First, the MUL64 function does not work 100%
If you try to do 0xFFFFFFFFFFFFFFFF x 0xFFFFFFFFFFFFFFFF, the Hi 64-bit result is 0xFFFFFFFeFFFFFFFF, it should be 0xFFFFFFFFFFFFFFFe
To fix this, the carry flag after the POPFD instruction should be added to EDX, the highest 32-bit part of the result. Now following Peter Cordes advice, remove the push and pops of EAX/ECX/EDX. Finally use setc BL and movzx EBX,BL to save the flag. Note: you cannot easily use xor EBX,EBX to zero it because xor effects the flags. We use movzx because its faster than add BL,0xFF and add is faster than adc based on Skylake specs.
The Result:
MUL64 PROC, A:QWORD, B:QWORD, pu128:DWORD
push EBX
push EDI
mov EDI,pu128
; LO(A) * LO(B)
mov EAX,DWORD PTR A
mov EDX,DWORD PTR B
mul EDX
mov [EDI],EAX ; Save the partial product.
mov ECX,EDX
; LO(A) * HI(B)
mov EAX,DWORD PTR A
mov EDX,DWORD PTR B+4
mul EDX
add EAX,ECX
adc EDX,0
mov EBX,EAX
mov ECX,EDX
; HI(A) * LO(B)
mov EAX,DWORD PTR A+4
mov EDX,DWORD PTR B
mul EDX
add EAX,EBX
adc ECX,EDX
setc BL ; Save carry.
movzx EBX,BL ; Zero-Extend carry.
mov [EDI+4],EAX ; Save the partial product.
; HI(A) * HI(B)
mov EAX,DWORD PTR A+4
mov EDX,DWORD PTR B+4
mul EDX
add EDX,EBX ; Add carry from above.
add EAX,ECX
adc EDX,0
mov [EDI+8],EAX ; Save the partial product.
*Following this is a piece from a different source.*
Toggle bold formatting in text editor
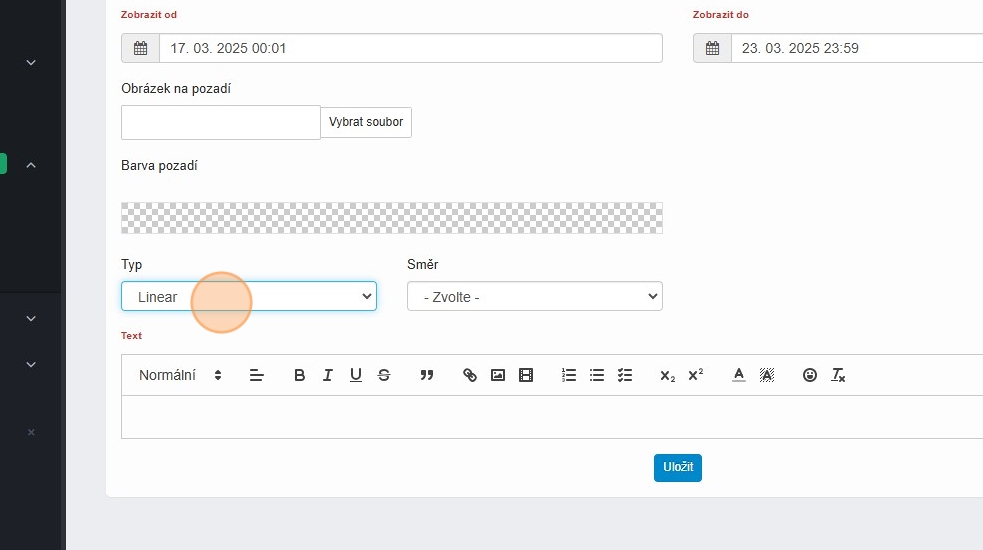This screenshot has height=550, width=983. [x=299, y=376]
mov [EDI+12],EDX ; Save the partial product.
pop EDI
pop EBX
ret 20
MUL64 ENDP
Now, to make a signed version of the function use this formula:
my128.Hi -= (((A < 0) ? B : 0) + ((B < 0) ? A : 0));
The Result:
IMUL64 PROC, A:SQWORD, B:SQWORD, pi128:DWORD
push EBX
push EDI
mov EDI,pi128
; LO(A) * LO(B)
mov EAX,DWORD PTR A
mov EDX,DWORD PTR B
mul EDX
mov [EDI],EAX ; Save the partial product.
mov ECX,EDX
; LO(A) * HI(B)
mov EAX,DWORD PTR A
mov EDX,DWORD PTR B+4
mul EDX
add EAX,ECX
adc EDX,0
mov EBX,EAX
mov ECX,EDX
; HI(A) * LO(B)
mov EAX,DWORD PTR A+4
mov EDX,DWORD PTR B
mul EDX
add EAX,EBX
adc ECX,EDX
setc BL ; Save carry.
movzx EBX,BL ; Zero-Extend carry.
mov [EDI+4],EAX ; Save the partial product.
; HI(A) * HI(B)
mov EAX,DWORD PTR A+4
mov EDX,DWORD PTR B+4
mul EDX
add EDX,EBX ; Add carry from above.
add EAX,ECX
adc EDX,0
mov [EDI+8],EAX ; Save the partial product.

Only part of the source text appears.